3 segundo depois do rei Assuero. Mordecai tinha galgado à posição oficial de Hamã (3.2 e 8.15). Os registros históricos mostram que no ano 465 a.C., aquela posição pertencia a Artabano, que naquele ano assassinou o rei Assuero (Xerxes I). Se os acontecimentos narrados nestes capítulos pertencem ao ano 474 a.C., então é provável que entre 474 e 465 a.c., tanto Ester como Mordecai teriam morrido ou caído do poder; naquele intervalo Vasti recuperou sua posição, apesar dos esforços dos nobres para isso evitar. No caso de Ester ter caído do poder, podemos frisar a expressão de 4.14 “Quem sabe se para tal conjuntura como essa é que foste elevada a rainha?”. A mensagem da sua vida é “Todas as coisas cooperam para o bem daqueles que amam a Deus, daqueles que são chamados segundo o Seu propósito”, (Rm 8.28) (Bíblia Shedd).
Não foram descobertos registros arqueológicos de Mordecai sendo o segundo em comando, mas durante este tempo existe uma estranha falha nos registros persas. […] Foi descoberto um tablete com o nome Mardukaya como sendo um oficial nos primeiros anos do reinado de Assuero; alguns acreditam que este seja Mordecai (Life Application Study Bible Kingsway NIV).
Mordecai é avaliado como um estadista judeu ideal. A importância dele como modelo para os judeus e no estabelecimento da Festa de Purim foi reconhecida no livro apócrifo dos Macabeus, em que a Festa de Purim é chamada de “o dia de Mordecai” (2Macabeus 15.35) (Bíblia de Genebra).
Percebe-se claramente a providência divina em todos os incidentes aqui registrados. Em todos os governos humanos e todos os acontecimentos há sempre um propósito divino; e, assim como Deus exaltou Mordecai com honra e glória, de igual modo poderá agir em favor dos que O amam, e, desse modo, por fim, porá todos os inimigos sob os pés (Comentário Bíblico Devocional-VT, FBMeyer).
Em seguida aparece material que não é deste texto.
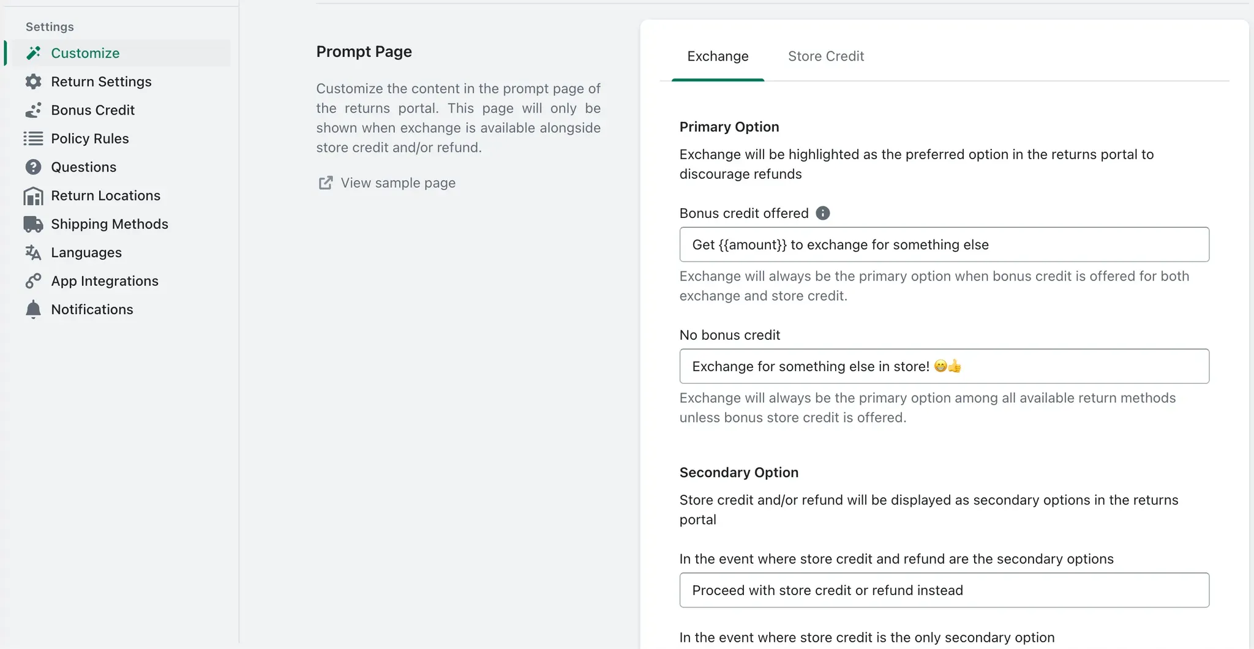Viewport: 1254px width, 649px height.
Task: Click the Customize magic wand icon
Action: [x=34, y=53]
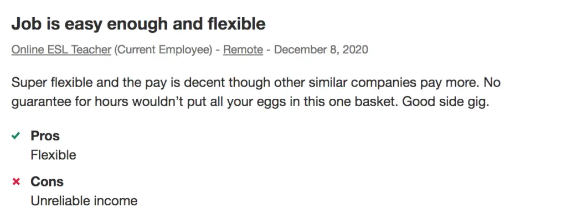
Task: Click the 'Flexible' text under Pros
Action: (x=54, y=155)
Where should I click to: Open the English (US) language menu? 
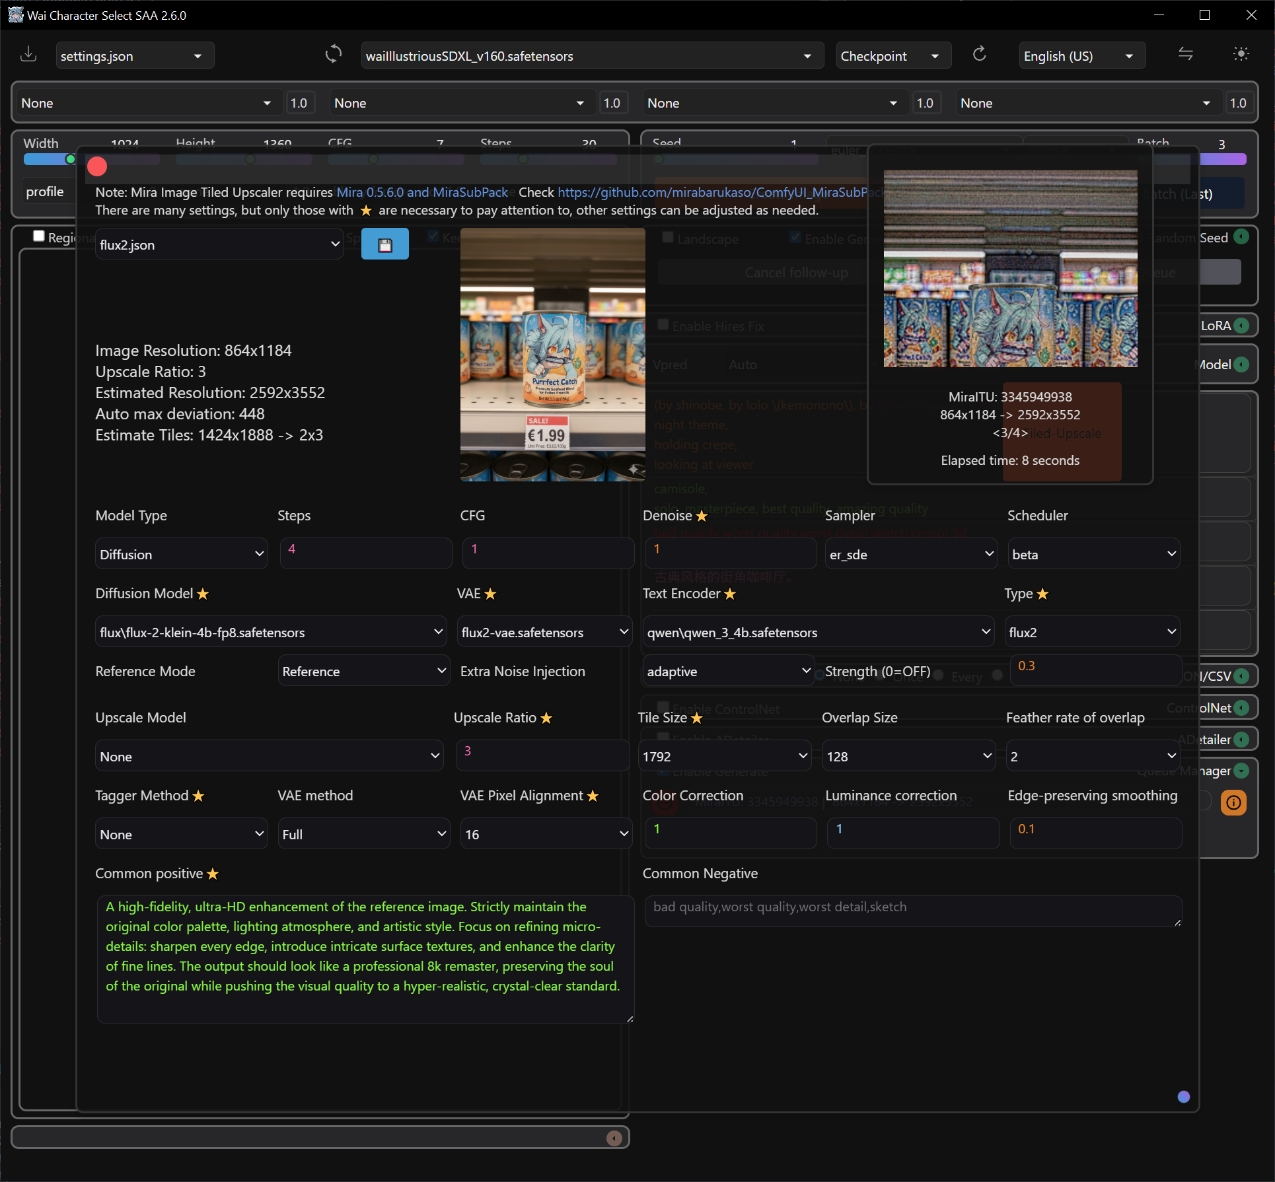click(x=1082, y=56)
No livro de Ester podemos ver claramente Deus trabalhando na vida de indivíduos e nos assuntos de uma nação. Mesmo quando parece que todo o mundo está nas mãos de pessoas perversas, Deus ainda está no controle protegendo aqueles que são Seus. Apesar de não entendermos tudo o que acontece ao nosso redor, devemos confiar na proteção de Deus e manter nossa integridade, fazendo o que sabemos que é correto. Ester, que arriscou sua vida ao comparecer diante do rei, tornou-se heroína. Mordecai, que estava efetivamente condenado à morte, não só sobreviveu, como chegou a se tornar a segunda mais alta autoridade na nação. Não importa quão sem esperança é a nossa condição ou o quanto queiramos desistir, não precisamos nos desesperar. Deus está no controle de nosso mundo (Life Application Study Bible Kingsway NIV).